Applications

Drilling

Why Would I Use ShapeSoft™?

Question: In the November 2015 issue of the Interface, you mentioned a new feature of S94P software version 2.3 that “will now enable use of the ShapeSoft feature on any system with a BeamDirector”. I am not familiar with ShapeSoft. Could you send me some information about it?

Answer: ShapeSoft™ is a LASERDYNE S94P exclusive utility that makes it easy to create standard types of shaped holes, including cone, oblique cone, fan, and racetrack shapes. ShapeSoft makes it easy to create macros for producing the various types of shaped holes by simply inputting information about the shape in a dialog box (see example below).

ShapeSoft™ is a LASERDYNE S94P exclusive utility

ShapeSoft™ Dialog Box
Once all of the information has been provided, clicking the ‘OK’ button will produce a line of code containing the macro.

Creation of a shaped hole with ShapeSoft involves a three-step process:

Step 1: A metering or pilot hole is drilled by either trepanning or percussion drilling, as specified in the ShapeSoft dialog box. The number of pulses used for creating the initial pierce if trepanned or for creating the hole if percussion drilled is specified directly or can be selected using the BreakThrough Detection (BTD) feature.

Step 2: The shape (for example, cone or fan) is machined or cut into the material.

Step 3: A final, clean-up pass is made to the metering hole to remove any material that may have accumulated in the metering hole during the shape creation process (step 2).

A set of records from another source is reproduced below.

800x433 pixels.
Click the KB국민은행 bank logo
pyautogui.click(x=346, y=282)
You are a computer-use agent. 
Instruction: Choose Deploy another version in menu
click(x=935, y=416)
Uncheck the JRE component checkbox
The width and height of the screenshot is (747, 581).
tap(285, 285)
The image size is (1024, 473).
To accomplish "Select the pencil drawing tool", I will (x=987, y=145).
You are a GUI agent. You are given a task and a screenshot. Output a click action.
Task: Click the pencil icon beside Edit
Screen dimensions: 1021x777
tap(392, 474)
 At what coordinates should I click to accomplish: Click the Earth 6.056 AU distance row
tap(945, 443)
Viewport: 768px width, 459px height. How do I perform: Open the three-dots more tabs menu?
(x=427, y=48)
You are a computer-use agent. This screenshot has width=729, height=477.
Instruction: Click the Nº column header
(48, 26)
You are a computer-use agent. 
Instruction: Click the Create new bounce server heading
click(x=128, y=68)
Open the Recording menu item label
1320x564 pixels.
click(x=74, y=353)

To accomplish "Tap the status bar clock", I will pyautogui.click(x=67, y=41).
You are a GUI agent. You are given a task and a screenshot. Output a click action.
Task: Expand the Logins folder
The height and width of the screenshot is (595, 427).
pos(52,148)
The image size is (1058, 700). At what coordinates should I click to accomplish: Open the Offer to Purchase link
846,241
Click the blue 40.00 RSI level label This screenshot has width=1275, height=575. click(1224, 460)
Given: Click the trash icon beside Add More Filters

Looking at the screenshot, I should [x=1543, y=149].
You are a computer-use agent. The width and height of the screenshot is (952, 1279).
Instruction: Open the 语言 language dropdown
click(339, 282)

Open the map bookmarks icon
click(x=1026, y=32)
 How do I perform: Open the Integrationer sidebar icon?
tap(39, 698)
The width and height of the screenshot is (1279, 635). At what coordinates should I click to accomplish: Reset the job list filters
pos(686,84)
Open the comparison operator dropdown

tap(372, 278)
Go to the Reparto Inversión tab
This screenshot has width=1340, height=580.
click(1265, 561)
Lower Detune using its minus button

ShapeSoft allows for selecting process parameters for each of the three process steps. Parameters that can be specified are (1) the parameter database record to be used, (2) feedrate, and (3) dwell after the shutter is open before processing begins.

For the shape (step 2), the number of passes, or revolutions around the shape, to create the shape is also specified.

System motion is modified as required to machine or drill the shaped holes at whatever orientation of the BeamDirector or rotary/tilt tables. This allows a single shape and single macro to be repeated as many times as needed to produce the shape on a contoured, 3D surface.